French media have taken notice. Monday’s headline in French daily La Libération was Porcs sur le gril (“Pigs on the barbecue”).

Having lived in France for two years, I have to say that this groundswell of public disgust among French women surprised me. (And I can’t believe the tweets I’ve read aren’t full of French swear words.)

Not because I thought that French women never experience harassment, but because I always saw French women as more reticent to reveal personal stories of trauma and embarrassment than American women. They always struck me as playing their cards pretty close to their vest.

Of course, no one who has spent any time in France can say with a straight face that women don’t experience sexual harassment. On a regular basis I witnessed French men cat-calling women in the street.

In fact, the American women who I knew in France seemed to all have a story about hearing a sifflet (whistle) while walking to class or work.

The French Propose Anti-Harassment Law

But the French hashtag #balancetonporc on its own has its limits. If nothing changes, then it’s just a Twitter trend.

But change may indeed be afoot. The French are thinking about imposing fines on men who catcall or exhibit otherwise licentious behavior toward women.

Marlène Schiappa, who is France’s junior minister for gender equality, says that legislators are trying to figure out exactly how to define public harassment as well as how steep the fines should be.

Over a quarter of France’s legislators are women (26%, 2016 data from the World Bank), so we’ll see how this proposal plays out. I suspect it’s going to depend on how many men in France’s parliament are allies in the cause.

Here’s a list of all members of France’s National Assembly, one of its two houses. (The other is the Sénat.)

In addition to criminalizing street harassment, French legislators are considering a new age limit below which a minor cannot legally consent to sex.

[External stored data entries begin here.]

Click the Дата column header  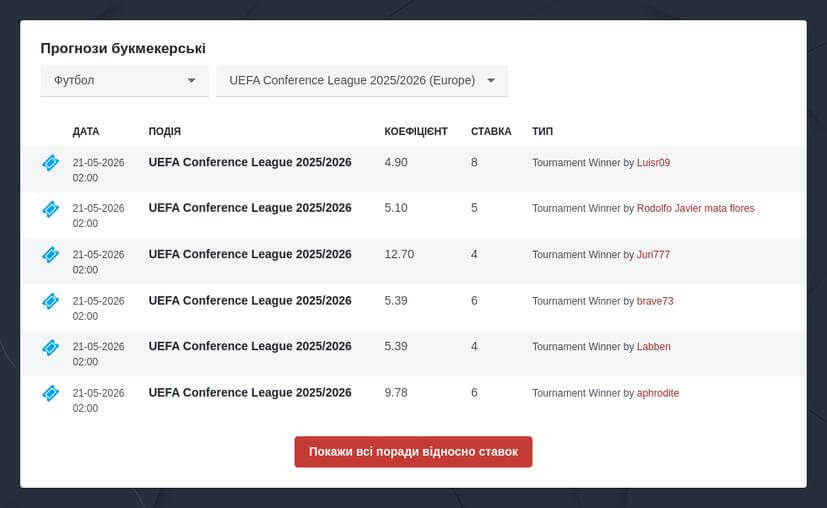pyautogui.click(x=86, y=131)
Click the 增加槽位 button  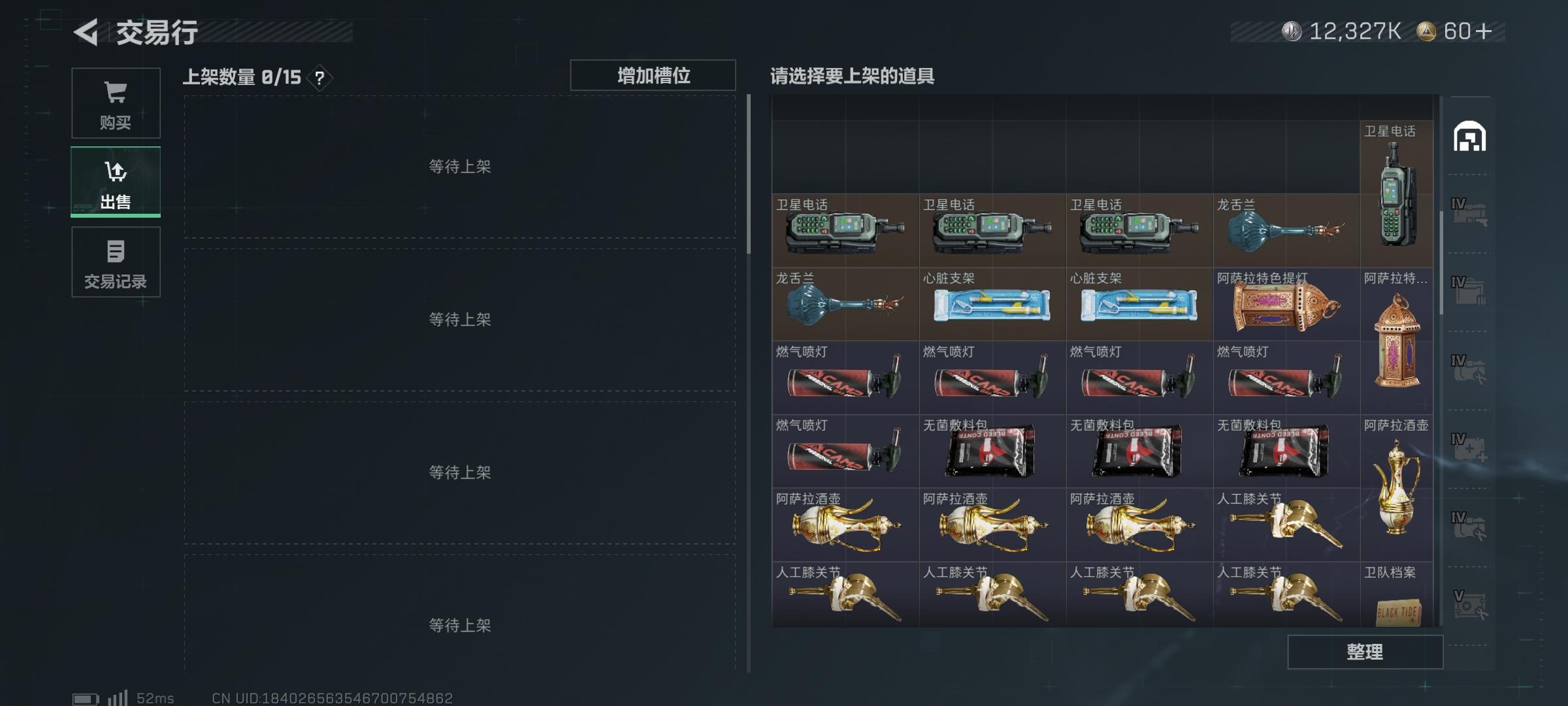point(653,75)
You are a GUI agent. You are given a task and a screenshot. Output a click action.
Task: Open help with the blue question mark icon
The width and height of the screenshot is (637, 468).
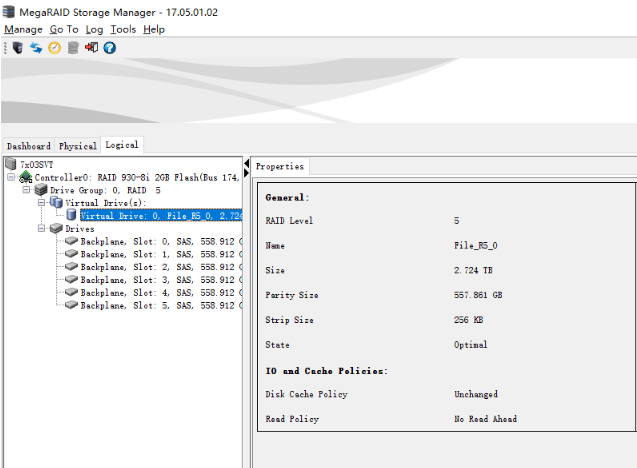[109, 47]
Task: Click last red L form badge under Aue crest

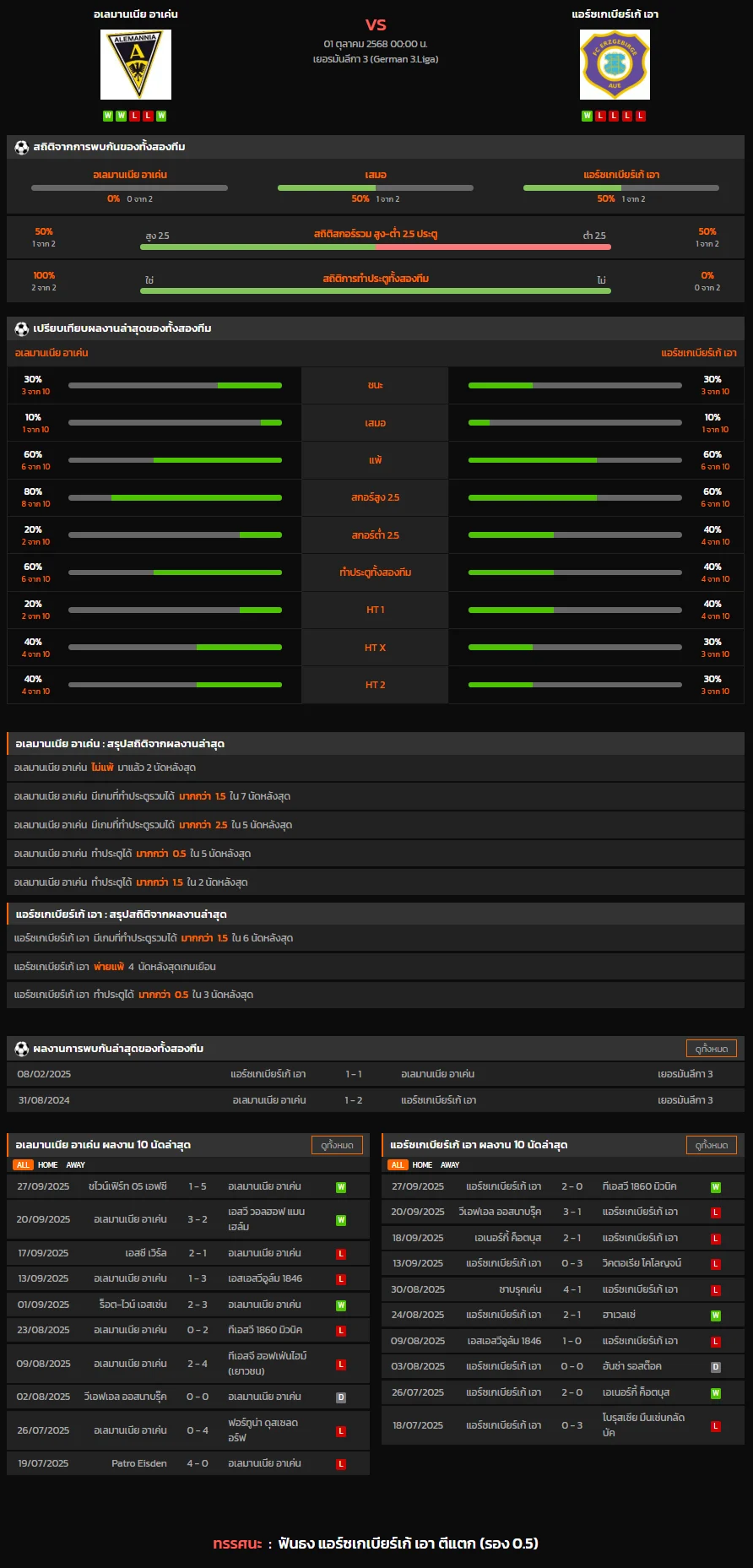Action: 641,116
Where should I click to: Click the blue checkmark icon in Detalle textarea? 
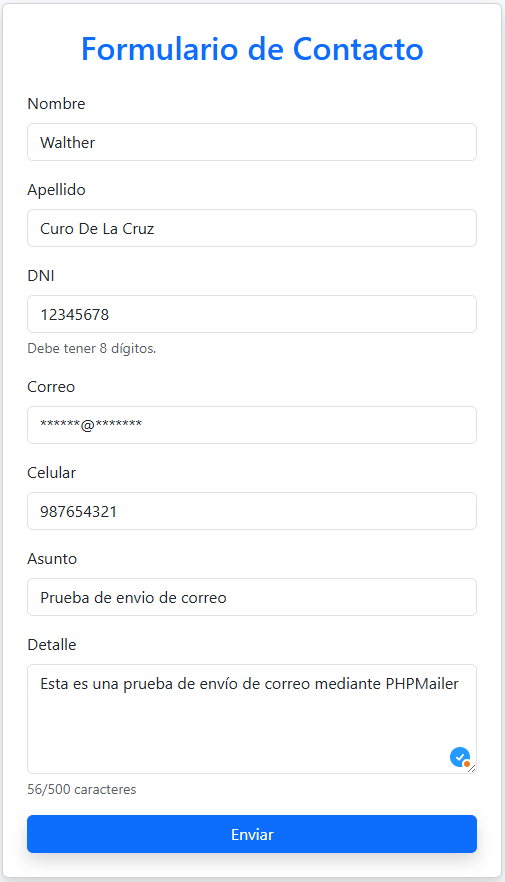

This discussion comes on the heels of a case that prompted outrage among, well, anyone with any shred of morality whatsoever: French prosecutors decided that when a 28-year-old man had sex with an 11-year-old girl in a stairwell, it wasn’t rape but was instead consensual.

Italian Women Get Harassed, Too

Also trending on Twitter right now is the Italian hashtag #quellavoltache, which means “that time when.”

This tweet from actress Asia Argento might be the most retweeted instance of #quellavoltache:

And So Do Spanish-Speaking Women…

Do a quick search for #yotambien (“me too”) on Twitter and you’ll find reading material to last you the better part of a week.

A translation of Alyssa Milano’s tweet is also making the rounds on Spanish-language social media:

If you’re a woman who has ever been harassed, then you know that many men—but, unfortunately, not all—are your allies.

We men have a moral obligation not just to not harass women—which is Common Human Decency 101—but also to call out sexual harassment when we see it, believe women who report it, and empathize with those who don’t feel comfortable talking about it.

I think that this is true in any language, in any culture.